Activity
Line by line, copy the data below exactly.

BEGIN Information

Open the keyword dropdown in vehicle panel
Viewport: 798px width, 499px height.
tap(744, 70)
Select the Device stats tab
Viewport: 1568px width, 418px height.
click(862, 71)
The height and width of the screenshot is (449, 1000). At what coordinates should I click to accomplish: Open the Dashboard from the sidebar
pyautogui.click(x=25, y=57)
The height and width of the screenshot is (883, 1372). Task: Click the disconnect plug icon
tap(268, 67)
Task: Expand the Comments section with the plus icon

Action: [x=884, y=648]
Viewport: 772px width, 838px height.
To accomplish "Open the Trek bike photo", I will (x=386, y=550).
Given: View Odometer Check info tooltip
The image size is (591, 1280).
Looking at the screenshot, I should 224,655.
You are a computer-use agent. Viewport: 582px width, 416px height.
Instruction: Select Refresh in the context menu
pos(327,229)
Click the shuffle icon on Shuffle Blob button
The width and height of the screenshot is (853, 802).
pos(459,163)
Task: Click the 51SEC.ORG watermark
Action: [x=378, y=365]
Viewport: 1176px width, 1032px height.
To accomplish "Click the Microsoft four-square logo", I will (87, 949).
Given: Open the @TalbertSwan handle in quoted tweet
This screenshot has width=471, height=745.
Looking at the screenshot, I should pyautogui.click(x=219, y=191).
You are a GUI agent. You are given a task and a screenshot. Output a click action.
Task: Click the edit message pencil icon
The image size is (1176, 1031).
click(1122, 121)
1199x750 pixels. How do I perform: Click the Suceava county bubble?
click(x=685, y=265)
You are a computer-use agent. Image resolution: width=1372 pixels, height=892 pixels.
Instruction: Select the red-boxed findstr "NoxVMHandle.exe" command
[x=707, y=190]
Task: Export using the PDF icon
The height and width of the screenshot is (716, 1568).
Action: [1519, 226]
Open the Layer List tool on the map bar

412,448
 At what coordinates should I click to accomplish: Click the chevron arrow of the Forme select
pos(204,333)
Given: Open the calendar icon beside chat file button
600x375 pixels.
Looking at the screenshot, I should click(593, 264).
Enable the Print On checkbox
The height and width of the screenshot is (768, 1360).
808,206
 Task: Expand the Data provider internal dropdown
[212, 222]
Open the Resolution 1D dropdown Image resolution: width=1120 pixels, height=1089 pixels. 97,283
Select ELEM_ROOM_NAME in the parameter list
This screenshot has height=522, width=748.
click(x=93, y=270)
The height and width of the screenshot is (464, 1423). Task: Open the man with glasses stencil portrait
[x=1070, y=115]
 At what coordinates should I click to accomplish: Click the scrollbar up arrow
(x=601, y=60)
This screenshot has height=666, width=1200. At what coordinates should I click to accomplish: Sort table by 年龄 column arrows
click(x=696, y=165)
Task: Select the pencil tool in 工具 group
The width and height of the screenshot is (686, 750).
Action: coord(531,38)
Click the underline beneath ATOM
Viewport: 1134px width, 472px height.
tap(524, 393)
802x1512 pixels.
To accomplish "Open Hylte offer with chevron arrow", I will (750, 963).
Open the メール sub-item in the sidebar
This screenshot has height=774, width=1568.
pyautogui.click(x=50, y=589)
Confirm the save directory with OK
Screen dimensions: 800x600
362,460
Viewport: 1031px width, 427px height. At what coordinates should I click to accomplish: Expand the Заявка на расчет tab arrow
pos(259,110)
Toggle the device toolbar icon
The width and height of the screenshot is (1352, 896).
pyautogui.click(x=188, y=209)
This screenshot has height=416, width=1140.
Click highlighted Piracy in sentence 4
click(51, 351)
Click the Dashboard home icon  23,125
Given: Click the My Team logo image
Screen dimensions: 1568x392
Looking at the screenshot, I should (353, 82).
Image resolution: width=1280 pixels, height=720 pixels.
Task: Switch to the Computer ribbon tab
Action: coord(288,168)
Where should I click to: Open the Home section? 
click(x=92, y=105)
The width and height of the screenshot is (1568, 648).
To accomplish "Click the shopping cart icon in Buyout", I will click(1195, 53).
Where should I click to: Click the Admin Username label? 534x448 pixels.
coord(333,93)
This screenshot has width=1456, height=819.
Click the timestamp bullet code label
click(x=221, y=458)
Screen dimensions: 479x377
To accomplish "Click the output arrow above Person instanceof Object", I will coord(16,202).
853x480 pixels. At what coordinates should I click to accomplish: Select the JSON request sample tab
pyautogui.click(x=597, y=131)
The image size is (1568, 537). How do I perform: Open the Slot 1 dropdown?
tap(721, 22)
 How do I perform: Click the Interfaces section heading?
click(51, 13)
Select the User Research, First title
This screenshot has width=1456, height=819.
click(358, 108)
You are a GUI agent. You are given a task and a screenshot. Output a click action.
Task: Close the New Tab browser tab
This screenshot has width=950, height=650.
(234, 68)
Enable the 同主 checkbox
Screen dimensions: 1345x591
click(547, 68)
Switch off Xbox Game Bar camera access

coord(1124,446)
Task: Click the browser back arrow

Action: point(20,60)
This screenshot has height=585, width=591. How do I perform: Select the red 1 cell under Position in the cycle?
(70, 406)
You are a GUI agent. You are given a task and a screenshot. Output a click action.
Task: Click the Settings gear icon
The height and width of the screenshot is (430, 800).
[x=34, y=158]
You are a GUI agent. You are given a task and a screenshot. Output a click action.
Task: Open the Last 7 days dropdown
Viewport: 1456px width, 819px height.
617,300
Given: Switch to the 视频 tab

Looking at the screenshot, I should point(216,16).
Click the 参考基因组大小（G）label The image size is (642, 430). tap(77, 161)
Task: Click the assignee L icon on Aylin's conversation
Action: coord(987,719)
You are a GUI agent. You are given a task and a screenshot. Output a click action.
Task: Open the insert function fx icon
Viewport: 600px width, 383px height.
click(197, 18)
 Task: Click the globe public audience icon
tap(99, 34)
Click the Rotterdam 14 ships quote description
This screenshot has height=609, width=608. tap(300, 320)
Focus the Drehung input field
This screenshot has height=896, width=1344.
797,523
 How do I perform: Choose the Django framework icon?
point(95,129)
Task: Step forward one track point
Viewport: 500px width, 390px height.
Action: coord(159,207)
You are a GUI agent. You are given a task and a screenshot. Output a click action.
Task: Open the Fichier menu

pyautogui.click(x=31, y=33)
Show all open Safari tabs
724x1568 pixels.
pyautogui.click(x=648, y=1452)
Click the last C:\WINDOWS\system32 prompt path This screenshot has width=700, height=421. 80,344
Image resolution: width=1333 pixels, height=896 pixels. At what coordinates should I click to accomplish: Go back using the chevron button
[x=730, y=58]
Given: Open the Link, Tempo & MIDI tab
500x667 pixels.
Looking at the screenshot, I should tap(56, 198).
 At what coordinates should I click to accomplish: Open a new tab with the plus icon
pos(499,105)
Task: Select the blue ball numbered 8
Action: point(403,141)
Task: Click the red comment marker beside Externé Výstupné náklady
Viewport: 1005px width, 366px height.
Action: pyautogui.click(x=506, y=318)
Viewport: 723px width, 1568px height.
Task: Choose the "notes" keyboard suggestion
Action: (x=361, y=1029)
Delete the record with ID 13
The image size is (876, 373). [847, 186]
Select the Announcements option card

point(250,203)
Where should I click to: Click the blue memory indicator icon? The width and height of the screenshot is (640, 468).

END Information

Written solution
Open the keyword dropdown in vehicle panel
Viewport: 798px width, 499px height.
tap(744, 70)
Select the Device stats tab
Viewport: 1568px width, 418px height.
click(862, 71)
The height and width of the screenshot is (449, 1000). At what coordinates should I click to accomplish: Open the Dashboard from the sidebar
pyautogui.click(x=25, y=57)
The height and width of the screenshot is (883, 1372). Task: Click the disconnect plug icon
tap(268, 67)
Task: Expand the Comments section with the plus icon

Action: [x=884, y=648]
Viewport: 772px width, 838px height.
To accomplish "Open the Trek bike photo", I will (x=386, y=550).
Given: View Odometer Check info tooltip
The image size is (591, 1280).
Looking at the screenshot, I should 224,655.
You are a computer-use agent. Viewport: 582px width, 416px height.
Instruction: Select Refresh in the context menu
pos(327,229)
Click the shuffle icon on Shuffle Blob button
The width and height of the screenshot is (853, 802).
pos(459,163)
Task: Click the 51SEC.ORG watermark
Action: [x=378, y=365]
Viewport: 1176px width, 1032px height.
To accomplish "Click the Microsoft four-square logo", I will (87, 949).
Given: Open the @TalbertSwan handle in quoted tweet
This screenshot has width=471, height=745.
Looking at the screenshot, I should pyautogui.click(x=219, y=191).
You are a GUI agent. You are given a task and a screenshot. Output a click action.
Task: Click the edit message pencil icon
The image size is (1176, 1031).
click(1122, 121)
1199x750 pixels. How do I perform: Click the Suceava county bubble?
click(x=685, y=265)
You are a computer-use agent. Image resolution: width=1372 pixels, height=892 pixels.
Instruction: Select the red-boxed findstr "NoxVMHandle.exe" command
[x=707, y=190]
Task: Export using the PDF icon
The height and width of the screenshot is (716, 1568).
Action: [1519, 226]
Open the Layer List tool on the map bar

412,448
 At what coordinates should I click to accomplish: Click the chevron arrow of the Forme select
pos(204,333)
Given: Open the calendar icon beside chat file button
600x375 pixels.
Looking at the screenshot, I should click(593, 264).
Enable the Print On checkbox
The height and width of the screenshot is (768, 1360).
808,206
 Task: Expand the Data provider internal dropdown
[212, 222]
Open the Resolution 1D dropdown Image resolution: width=1120 pixels, height=1089 pixels. 97,283
Select ELEM_ROOM_NAME in the parameter list
This screenshot has height=522, width=748.
click(x=93, y=270)
The height and width of the screenshot is (464, 1423). Task: Open the man with glasses stencil portrait
[x=1070, y=115]
 At what coordinates should I click to accomplish: Click the scrollbar up arrow
(x=601, y=60)
This screenshot has height=666, width=1200. At what coordinates should I click to accomplish: Sort table by 年龄 column arrows
click(x=696, y=165)
Task: Select the pencil tool in 工具 group
The width and height of the screenshot is (686, 750).
Action: coord(531,38)
Click the underline beneath ATOM
Viewport: 1134px width, 472px height.
tap(524, 393)
802x1512 pixels.
To accomplish "Open Hylte offer with chevron arrow", I will (750, 963).
Open the メール sub-item in the sidebar
This screenshot has height=774, width=1568.
pyautogui.click(x=50, y=589)
Confirm the save directory with OK
Screen dimensions: 800x600
362,460
Viewport: 1031px width, 427px height. At what coordinates should I click to accomplish: Expand the Заявка на расчет tab arrow
pos(259,110)
Toggle the device toolbar icon
The width and height of the screenshot is (1352, 896).
pyautogui.click(x=188, y=209)
This screenshot has height=416, width=1140.
Click highlighted Piracy in sentence 4
click(51, 351)
Click the Dashboard home icon  23,125
Given: Click the My Team logo image
Screen dimensions: 1568x392
Looking at the screenshot, I should (353, 82).
Image resolution: width=1280 pixels, height=720 pixels.
Task: Switch to the Computer ribbon tab
Action: coord(288,168)
Where should I click to: Open the Home section? 
click(x=92, y=105)
The width and height of the screenshot is (1568, 648).
To accomplish "Click the shopping cart icon in Buyout", I will click(1195, 53).
Where should I click to: Click the Admin Username label? 534x448 pixels.
coord(333,93)
This screenshot has width=1456, height=819.
Click the timestamp bullet code label
click(x=221, y=458)
Screen dimensions: 479x377
To accomplish "Click the output arrow above Person instanceof Object", I will coord(16,202).
853x480 pixels. At what coordinates should I click to accomplish: Select the JSON request sample tab
pyautogui.click(x=597, y=131)
The image size is (1568, 537). How do I perform: Open the Slot 1 dropdown?
tap(721, 22)
 How do I perform: Click the Interfaces section heading?
click(51, 13)
Select the User Research, First title
This screenshot has width=1456, height=819.
click(358, 108)
You are a GUI agent. You are given a task and a screenshot. Output a click action.
Task: Close the New Tab browser tab
This screenshot has width=950, height=650.
(234, 68)
Enable the 同主 checkbox
Screen dimensions: 1345x591
click(547, 68)
Switch off Xbox Game Bar camera access

coord(1124,446)
Task: Click the browser back arrow

Action: point(20,60)
This screenshot has height=585, width=591. How do I perform: Select the red 1 cell under Position in the cycle?
(70, 406)
You are a GUI agent. You are given a task and a screenshot. Output a click action.
Task: Click the Settings gear icon
The height and width of the screenshot is (430, 800).
[x=34, y=158]
You are a GUI agent. You are given a task and a screenshot. Output a click action.
Task: Open the Last 7 days dropdown
Viewport: 1456px width, 819px height.
617,300
Given: Switch to the 视频 tab

Looking at the screenshot, I should point(216,16).
Click the 参考基因组大小（G）label The image size is (642, 430). tap(77, 161)
Task: Click the assignee L icon on Aylin's conversation
Action: coord(987,719)
You are a GUI agent. You are given a task and a screenshot. Output a click action.
Task: Open the insert function fx icon
Viewport: 600px width, 383px height.
click(197, 18)
 Task: Click the globe public audience icon
tap(99, 34)
Click the Rotterdam 14 ships quote description
This screenshot has height=609, width=608. tap(300, 320)
Focus the Drehung input field
This screenshot has height=896, width=1344.
797,523
 How do I perform: Choose the Django framework icon?
point(95,129)
Task: Step forward one track point
Viewport: 500px width, 390px height.
Action: coord(159,207)
You are a GUI agent. You are given a task and a screenshot. Output a click action.
Task: Open the Fichier menu

pyautogui.click(x=31, y=33)
Show all open Safari tabs
724x1568 pixels.
pyautogui.click(x=648, y=1452)
Click the last C:\WINDOWS\system32 prompt path This screenshot has width=700, height=421. 80,344
Image resolution: width=1333 pixels, height=896 pixels. At what coordinates should I click to accomplish: Go back using the chevron button
[x=730, y=58]
Given: Open the Link, Tempo & MIDI tab
500x667 pixels.
Looking at the screenshot, I should tap(56, 198).
 At what coordinates should I click to accomplish: Open a new tab with the plus icon
pos(499,105)
Task: Select the blue ball numbered 8
Action: point(403,141)
Task: Click the red comment marker beside Externé Výstupné náklady
Viewport: 1005px width, 366px height.
Action: pyautogui.click(x=506, y=318)
Viewport: 723px width, 1568px height.
Task: Choose the "notes" keyboard suggestion
Action: (x=361, y=1029)
Delete the record with ID 13
The image size is (876, 373). [847, 186]
Select the Announcements option card

point(250,203)
Where should I click to: Click the blue memory indicator icon? The width and height of the screenshot is (640, 468).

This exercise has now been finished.